About this event
This seminar will present the opportunities which exist when applying machine learning methods to physiological data. Computer systems deployed in hospital environments, routinely collect a large volume of data that can hold very useful information. However, the vast majority are either not stored and lost forever or are stored in digital archives and rarely re-examined. In recent years, there has been extensive work carried out by researchers utilising machine learning (ML) techniques on these data streams, to predict and prevent disease states. Such work aims to improve patient outcomes, to decrease mortality rates and decrease hospital stays and more generally, to decrease healthcare costs.
Work on improving lung protective ventilation, using ML methodologies for clinical decision support will be presented. Furthermore current data streams and research plans will be discussed, and look to the future, reporting on how physiological data holds clinically important information to aid in decision support in the wider hospital environment.
About the speakers
Rachael Hagan is a Research Fellow and PhD candidate at Queen’s University, Belfast (QUB). She holds a First Class Honors degree in Computer Science and has experience working as a Product Developer at Kofax Ltd. Her PhD research focuses on the application of machine learning methods to ICU data for predictive analytics, with various publications, in order to enhance patient care and clinical outcomes.

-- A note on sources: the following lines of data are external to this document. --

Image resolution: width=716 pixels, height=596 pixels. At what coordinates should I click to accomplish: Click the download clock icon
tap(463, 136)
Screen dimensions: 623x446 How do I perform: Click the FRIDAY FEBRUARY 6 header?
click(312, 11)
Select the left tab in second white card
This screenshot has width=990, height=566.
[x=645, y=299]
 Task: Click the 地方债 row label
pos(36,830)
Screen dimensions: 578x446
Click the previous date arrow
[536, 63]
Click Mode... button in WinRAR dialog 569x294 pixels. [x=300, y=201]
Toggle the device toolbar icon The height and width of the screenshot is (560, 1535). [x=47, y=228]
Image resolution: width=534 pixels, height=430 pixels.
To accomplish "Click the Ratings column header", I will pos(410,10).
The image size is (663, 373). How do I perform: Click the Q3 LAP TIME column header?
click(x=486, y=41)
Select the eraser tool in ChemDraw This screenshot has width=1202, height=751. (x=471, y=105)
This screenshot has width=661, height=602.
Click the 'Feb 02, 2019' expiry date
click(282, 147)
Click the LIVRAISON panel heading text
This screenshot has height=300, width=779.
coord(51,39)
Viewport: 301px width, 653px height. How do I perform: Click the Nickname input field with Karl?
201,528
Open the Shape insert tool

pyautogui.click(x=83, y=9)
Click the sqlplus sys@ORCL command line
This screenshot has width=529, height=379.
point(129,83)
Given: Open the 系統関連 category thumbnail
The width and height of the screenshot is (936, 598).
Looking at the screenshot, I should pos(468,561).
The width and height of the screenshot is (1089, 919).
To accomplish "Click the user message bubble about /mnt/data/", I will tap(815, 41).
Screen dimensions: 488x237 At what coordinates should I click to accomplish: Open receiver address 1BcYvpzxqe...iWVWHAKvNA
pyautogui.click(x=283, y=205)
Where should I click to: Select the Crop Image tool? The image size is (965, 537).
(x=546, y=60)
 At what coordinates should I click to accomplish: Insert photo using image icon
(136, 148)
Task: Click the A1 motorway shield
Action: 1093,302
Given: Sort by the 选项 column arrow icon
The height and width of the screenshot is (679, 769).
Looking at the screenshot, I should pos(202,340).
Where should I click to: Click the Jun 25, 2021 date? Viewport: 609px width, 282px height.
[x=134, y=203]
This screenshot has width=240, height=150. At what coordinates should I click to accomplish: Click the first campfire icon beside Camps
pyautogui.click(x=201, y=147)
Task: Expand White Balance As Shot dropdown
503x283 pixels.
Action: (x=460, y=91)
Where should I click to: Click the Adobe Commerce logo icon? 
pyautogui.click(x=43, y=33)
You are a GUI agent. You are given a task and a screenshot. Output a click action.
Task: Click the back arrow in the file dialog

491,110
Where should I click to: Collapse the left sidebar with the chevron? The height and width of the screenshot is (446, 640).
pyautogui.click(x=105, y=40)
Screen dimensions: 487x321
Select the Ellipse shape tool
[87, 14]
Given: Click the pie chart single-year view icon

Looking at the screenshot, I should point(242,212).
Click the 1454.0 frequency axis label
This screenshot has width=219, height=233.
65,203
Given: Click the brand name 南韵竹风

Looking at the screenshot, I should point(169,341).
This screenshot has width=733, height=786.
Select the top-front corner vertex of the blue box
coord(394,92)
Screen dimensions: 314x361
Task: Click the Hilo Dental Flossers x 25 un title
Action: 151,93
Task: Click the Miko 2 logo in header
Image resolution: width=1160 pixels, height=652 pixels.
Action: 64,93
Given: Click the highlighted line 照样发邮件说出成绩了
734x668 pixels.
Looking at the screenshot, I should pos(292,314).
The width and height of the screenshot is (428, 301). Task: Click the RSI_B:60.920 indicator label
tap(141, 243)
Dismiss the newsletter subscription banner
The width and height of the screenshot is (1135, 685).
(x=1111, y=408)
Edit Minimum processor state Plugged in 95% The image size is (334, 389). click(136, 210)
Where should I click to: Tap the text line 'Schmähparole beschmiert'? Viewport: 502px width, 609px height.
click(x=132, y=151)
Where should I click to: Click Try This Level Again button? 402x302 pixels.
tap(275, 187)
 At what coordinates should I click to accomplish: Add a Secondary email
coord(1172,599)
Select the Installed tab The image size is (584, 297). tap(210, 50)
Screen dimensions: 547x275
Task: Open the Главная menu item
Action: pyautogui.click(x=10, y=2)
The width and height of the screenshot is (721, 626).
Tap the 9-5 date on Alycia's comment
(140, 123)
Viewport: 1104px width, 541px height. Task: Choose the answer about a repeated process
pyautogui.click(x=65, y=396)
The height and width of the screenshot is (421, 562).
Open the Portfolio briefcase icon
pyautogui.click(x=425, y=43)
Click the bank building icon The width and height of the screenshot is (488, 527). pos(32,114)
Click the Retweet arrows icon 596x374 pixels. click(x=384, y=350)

By completing a multidisciplinary PhD, Hagan has extensive understanding of the implementation of scientific methodologies for real world clinical problems.
Dr Charles J. Gillan (CG) is Senior Lecturer in the School of Electrical and Electronic Engineering and Computer Science at QUB. Before joining QUB in 2004, he was a visiting fellow at the Centre for Astrophysics at Harvard University before working on the ARCHEM toolset for computational chemistry at the IBM San José research laboratory. He then worked at ADP Inc., developing low latency multithreaded software handling market data for sovereign debt instruments and foreign exchange rates.
On returning to the UK in 1998 he was manager of a global software development team for data communication equipment at Nortel Networks (UK) Ltd. He has published over fifty papers. He coordinated the FP7 HANDHOLD (284456) project and was a Co-I on the FP7 NanoStreams (610509) project, the H2020 AllScale (671603) and UniServer (688540) projects. He held one InnovateUK KTP project (10692) with Foods Connected Ltd (2017–19) and is presently academic lead on another KTP (12982) with Bia Analytical Ltd (2021–23). He is a Co-I on Kelvin-2(EP/T022175/1).
Dr Murali Shyamsundar is a NIHR clinician Scientist Fellow/Consultant in Intensive Care Medicine Royal Victoria Hospital Belfast and Consultant Senior Lecturer, Queen’s University Belfast. His research programme includes development of novel pharmacotherapies to prevent and treat pulmonary injury and development of clinical decision support to improve translation of evidence to practice.